Esta Navidad de seis semanas que acabamos de vivir no solo nos ha dejado empachados de mazapanes, turrones y pestiños de miel que intentaremos quemar antes de que suenen los tambores primaverales. También nos ha dejado una epidemia de políticos hiperventilados dispuestos a advertirnos de los terribles males que sufriremos, siempre por culpa de los otros, sean quienes sean esos otros. Qué cansancio de investidura entre insultos, polvorones y cabalgatas.

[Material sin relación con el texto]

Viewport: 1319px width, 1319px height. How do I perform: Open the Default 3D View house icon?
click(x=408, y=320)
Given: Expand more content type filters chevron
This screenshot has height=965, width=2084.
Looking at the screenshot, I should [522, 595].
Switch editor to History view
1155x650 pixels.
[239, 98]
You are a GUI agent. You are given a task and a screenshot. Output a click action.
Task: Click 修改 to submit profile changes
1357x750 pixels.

Que haya por fin gobierno no va a cambiar nada en esta España polarizada y crispada por culpa de una enfermedad que se extiende a través de los grupos de whatsapp y las redes sociales, autopistas para el tremendismo más zafio. Nuestra clase política, salvo casos excepcionales, se abona al trazo grueso entre denuncias de apocalipsis exprés, guerracivilismo, golpes de estado y ridículos avistamientos de fachas y rojos que nos retrotraen a tiempos que siempre fueron mucho peores.
Como sigamos practicando esta suerte de bulocracia y desmemoria donde vale todo para aniquilar al adversario político, la confianza en nuestras instituciones se va a ir por donde ha venido dejando el espacio libre a toda suerte de populismos. Quizás por eso, en un ejercicio de ingenuidad, sigo pensando que lo que nos sigue haciendo falta es algo tan subversivo y revolucionario como la mesura y sobre todo, algo que se ha desterrado de la escena política por razones que desconozco: la búsqueda honesta de espacios de encuentro entre los grandes partidos que nos ahorren espectáculos tan broncos y tabernarios como los que estamos viviendo. Ya lo hicimos en la Transición. ¿Por qué ahora no podemos volver a hacerlo?